There is always a degree of coolness on the water, however sultry the air and sunken the level of the stream. On the still, metallic lustre of the Severn there was at least the illusion of a breeze, and a breath from below that seemed to temper the glow from above, and Humilis could just reach a frail arm over the side and dip his fingers in the familiar waters of the river beside which he had been born. Fidelis nursed him anxiously, his hands braced to steady the pillowed head, so that it lay in a chalice of his cupped palms, quite at rest. Later he might seek to withdraw the touch of his hands, flesh against flesh, for the sake of coolness, but as yet there was no need. He hung above the upturned, dreaming face, delicately shifting his hands as Humilis turned his head from side to side, trying to take in and recall both banks as they slid by. Fidelis felt no cramp, no weariness, almost no grief. He had lived so long with one particular grief that it had settled amicably into his being, a welcome and kindly guest. Here in the boat, thus islanded together, he found also an equally profound and poignant joy.
They had circled the whole of the town in their early passage, for the Severn, upstream from the abbey, made a great moat about the walls, turning the town almost into an island, but for the neck of land covered and protected by the castle. Once under Madog’s western bridge, that gave passage to the roads into Wales, the meanderings of the river grew tortuous, and turned first one cheek, then the other, to the climbing, copper sun. Here there was ample water still, though below its common summer level, and the few shoals clung inshore, and Madog was familiar with all of them, and rowed strongly and leisurely, conscious of his mastery.
“All this stretch I remember well,” said Humilis, smiling towards the Frankwell shore, as the great bend north of the town brought them back on their westward course. “This is pure pleasure to me, friend, but I fear it must be hard labour to you.”
“No,” said Madog, taciturn in English, but able to hold his own, “no, this water is my living and my life. I go gladly.”
“Even in wintry weather?”
“In all weathers,” said Madog, and glanced up briefly at the sky, which continued a brazen vault, cloudless but hazy.

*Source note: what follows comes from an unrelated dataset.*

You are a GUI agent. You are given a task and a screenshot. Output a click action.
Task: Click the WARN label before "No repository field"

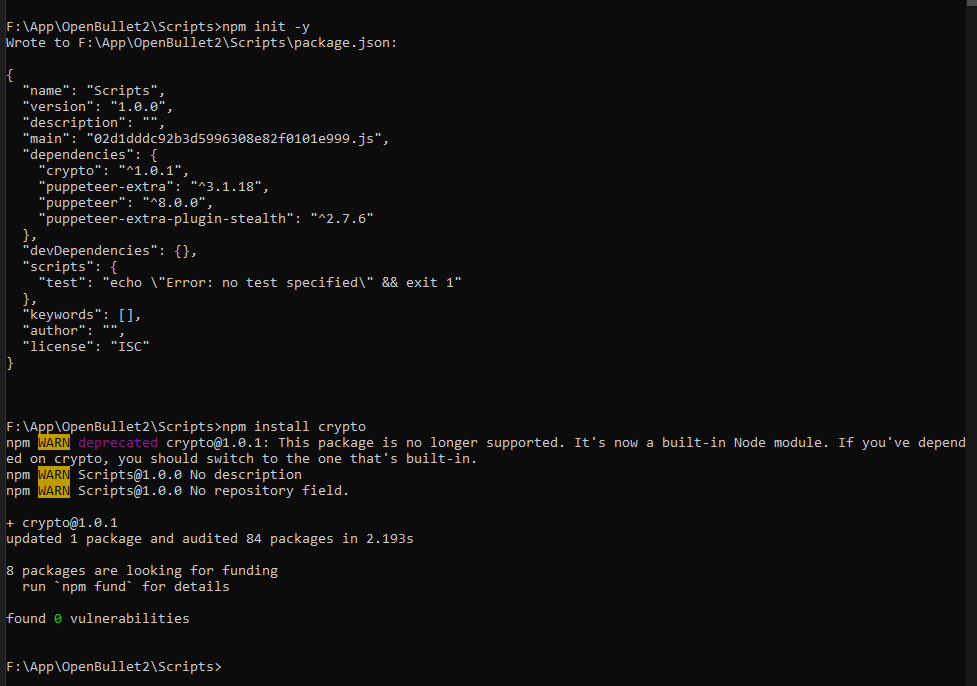tap(54, 491)
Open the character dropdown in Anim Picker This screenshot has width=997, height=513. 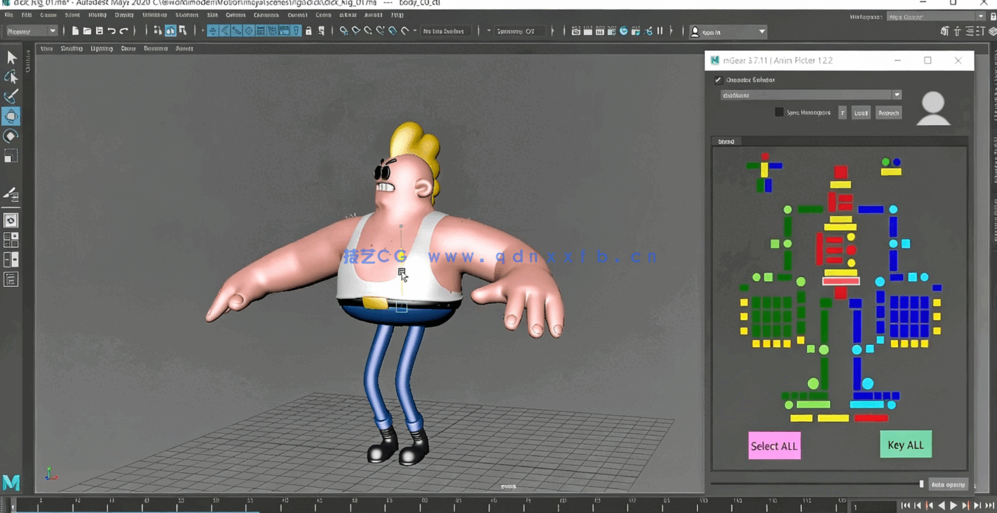[x=811, y=95]
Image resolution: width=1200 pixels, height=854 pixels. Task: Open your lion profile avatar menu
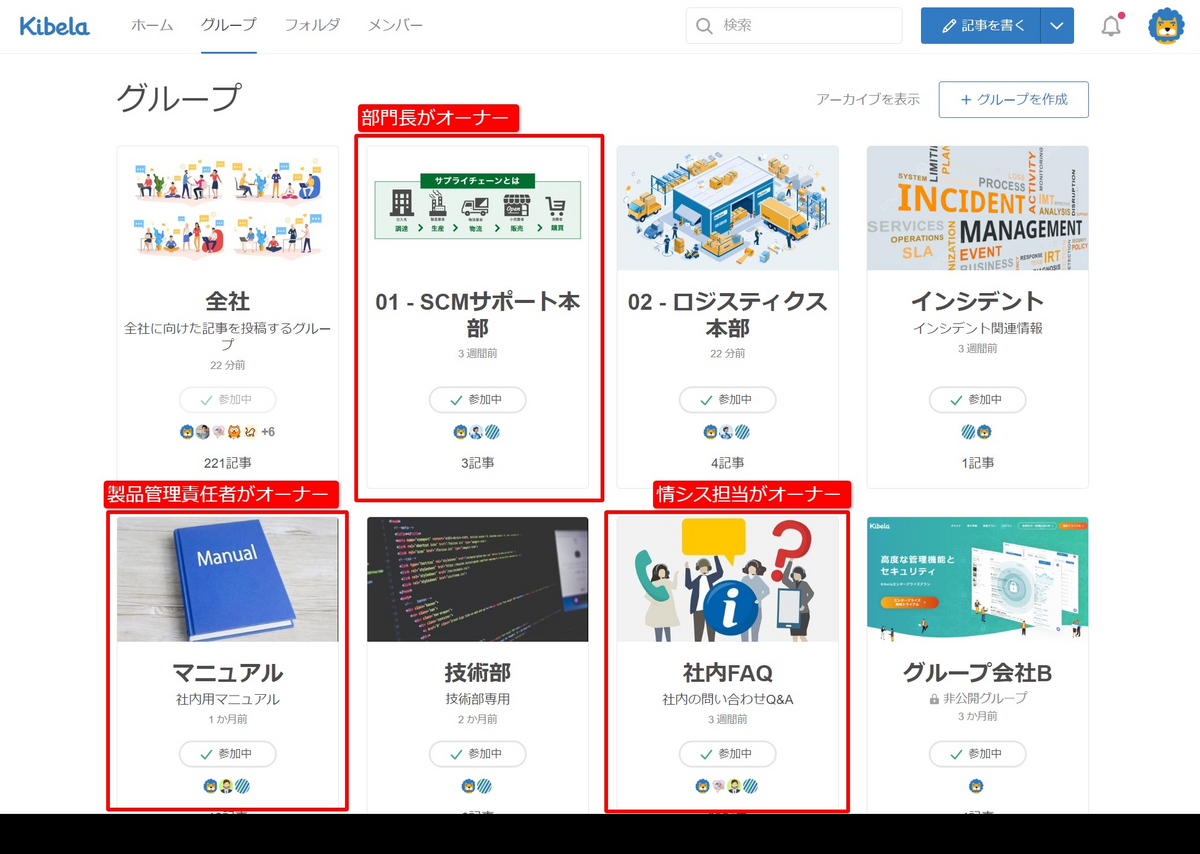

Beyond the suburb of Frankwell, outside the town walls and the loop of the river, they were between wide stretches of water-meadows, still moist enough to be greener than the grass on high ground, and a little coolness came up from the reedy shores, as though the earth breathed here, that elsewhere seemed to hold its breath. For a while the banks rose on either side, and old, tall trees overhung the water, casting a leaden shade. Heavy willows leaned from the banks, half their roots exposed by the erosion of the soil. Then the ground levelled and opened out again on their right hand, while on the left the bank rose in low, sandy terraces below and a slope of grass above, leading up to hillocks of woodland.
“It is not far now,” said Humilis, his eyes fixed eagerly ahead. “I remember well. Nothing here is changed.”
He had gathered a degree of strength from his pleasure in this expedition, and his voice was clear and calm, but there were beads of sweat on his brow and lip. Fidelis wiped them away, and leaned over him to give him shade without touching.
“I am a child given a holiday,” said Humilis, smiling. “It’s fitting that I should spend it where I was a child. Life is a circle, Fidelis. We go outward from our source for half our time, leave behind our kin and our familiar places, value far countries and new-made friends. But then at the furthest point we begin the roundabout return, drawing in again towards the place from which we came. When the circle joins, there is nowhere beyond to go in this world, and it’s time to depart. There is nothing sad in that. It’s right and good.”